= Written exercise =
Pull out every line in the rows below that contains the word "Task".

= Dataset =
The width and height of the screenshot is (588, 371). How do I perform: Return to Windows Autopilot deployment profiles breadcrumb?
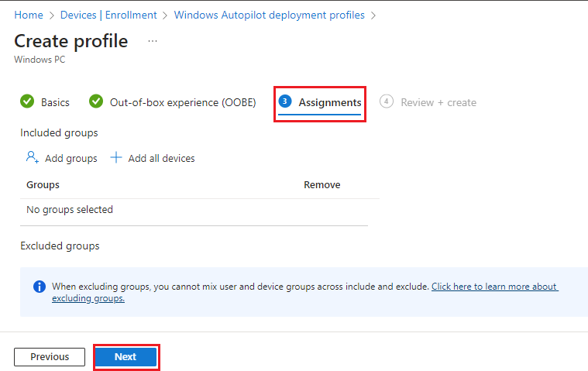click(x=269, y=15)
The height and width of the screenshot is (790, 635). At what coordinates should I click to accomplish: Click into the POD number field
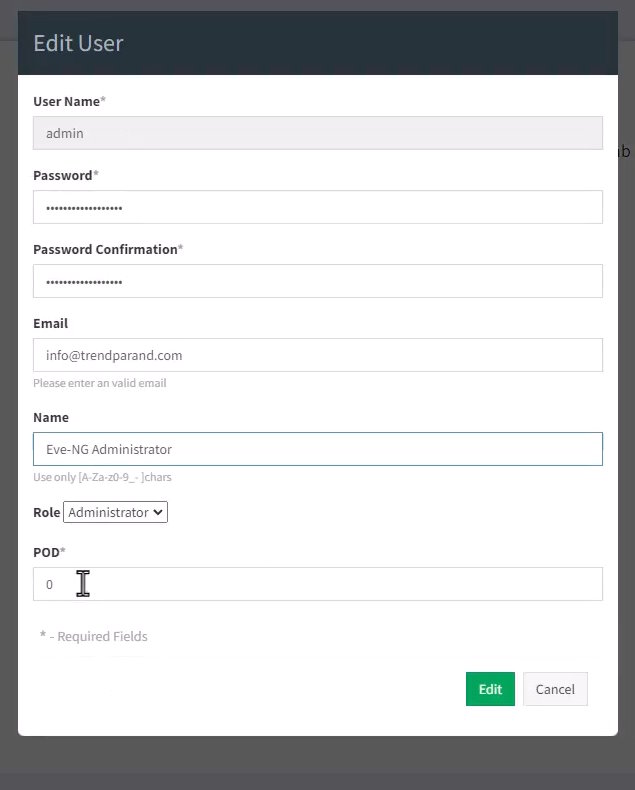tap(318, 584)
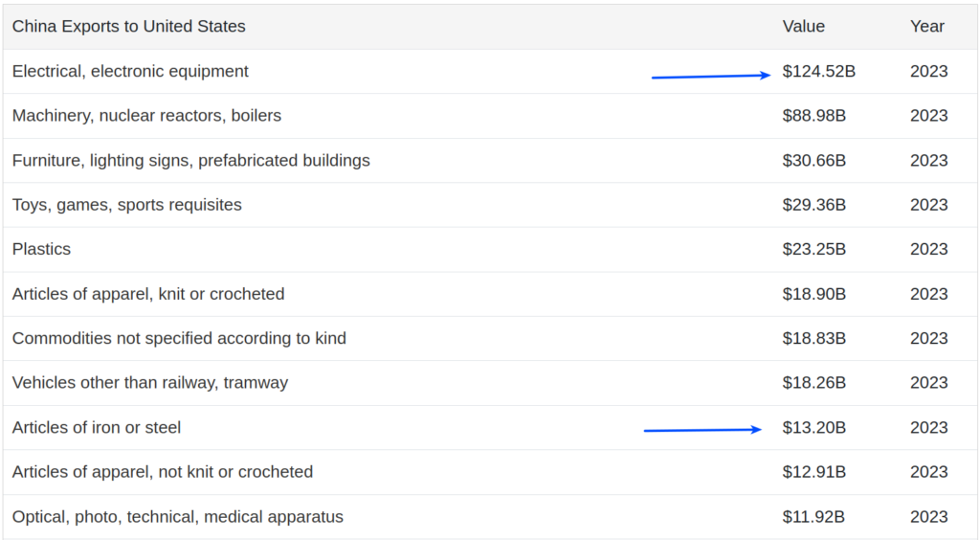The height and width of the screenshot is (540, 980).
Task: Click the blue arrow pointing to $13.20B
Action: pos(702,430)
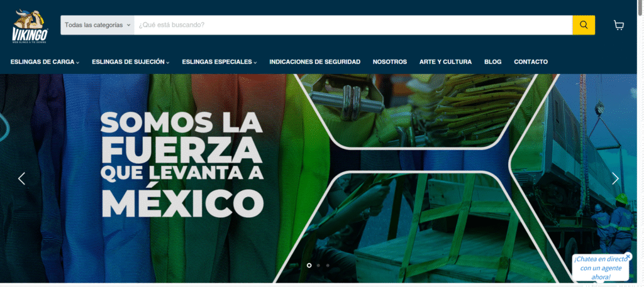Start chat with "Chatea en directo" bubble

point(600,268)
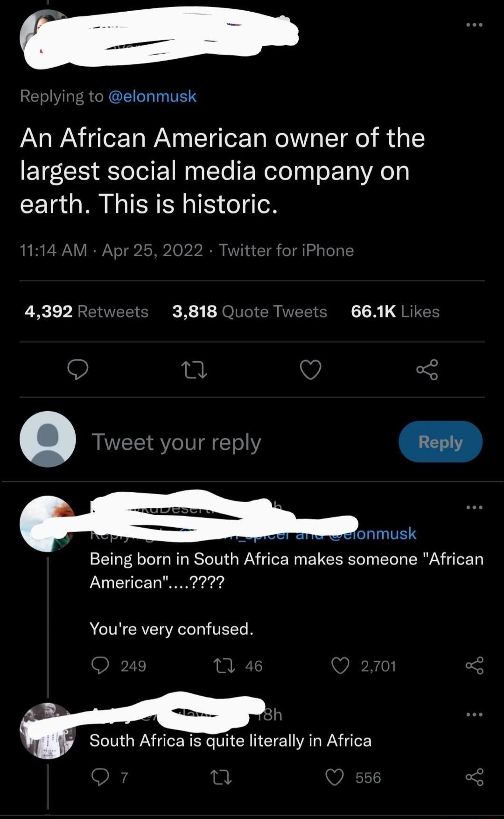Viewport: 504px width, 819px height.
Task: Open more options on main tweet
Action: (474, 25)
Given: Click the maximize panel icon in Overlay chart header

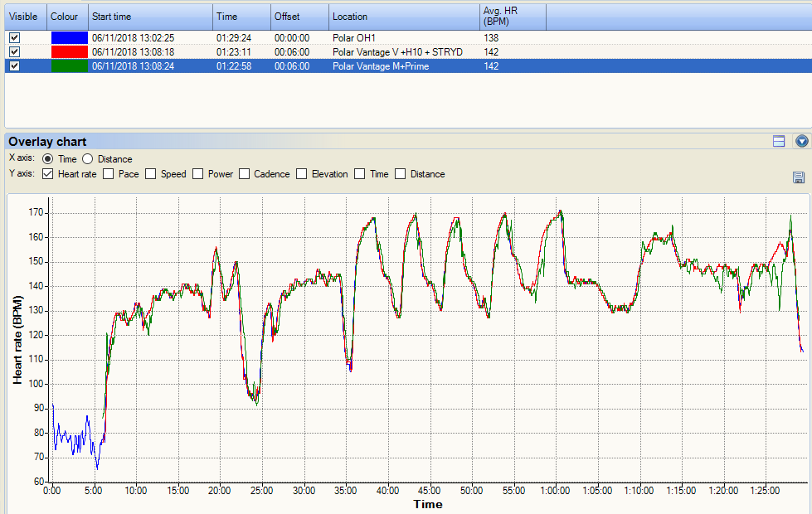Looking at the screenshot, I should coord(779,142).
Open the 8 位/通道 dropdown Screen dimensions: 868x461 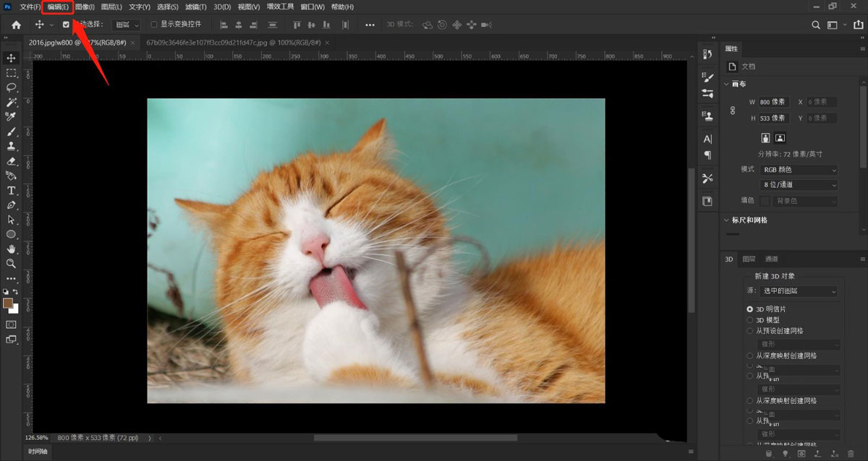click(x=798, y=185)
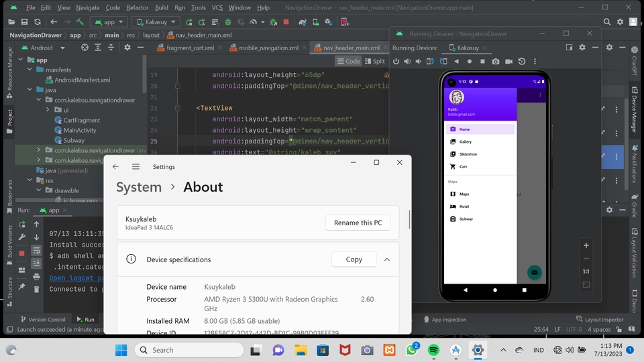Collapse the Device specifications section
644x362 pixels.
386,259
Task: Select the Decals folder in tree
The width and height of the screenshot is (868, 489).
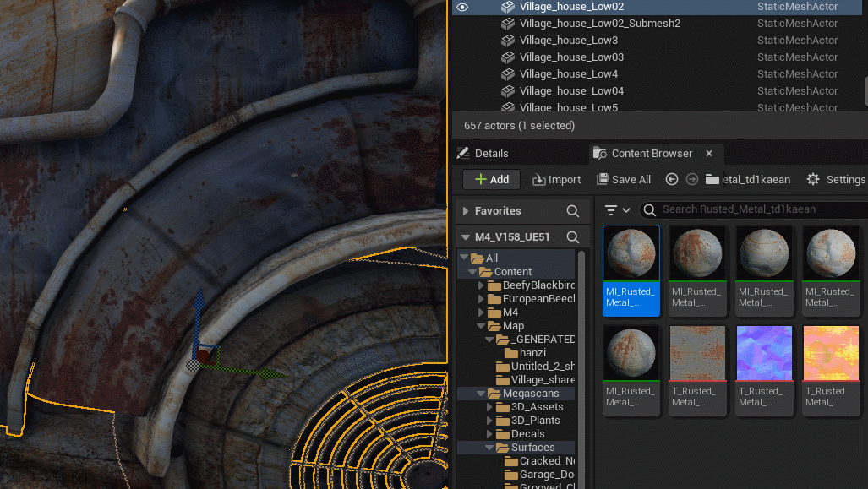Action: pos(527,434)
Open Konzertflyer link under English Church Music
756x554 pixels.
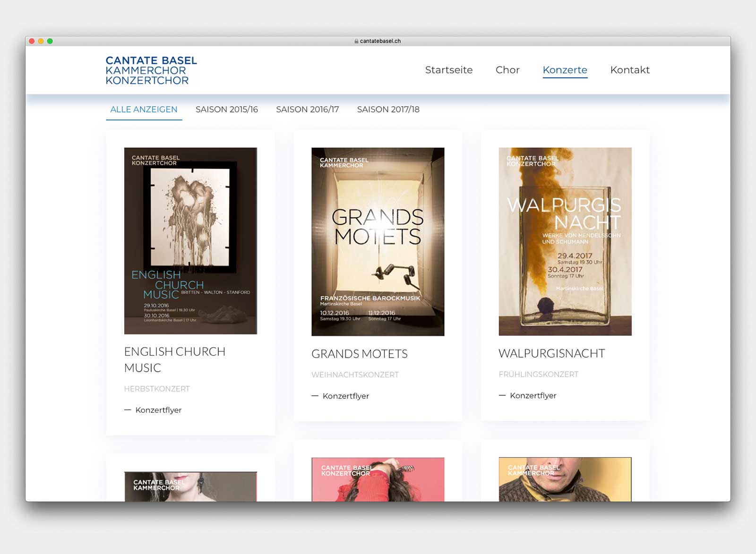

= Exercise response =
Task: Click the blue arrow pointing to $13.20B
Task: Open more options on main tweet
Task: Select the Decals folder in tree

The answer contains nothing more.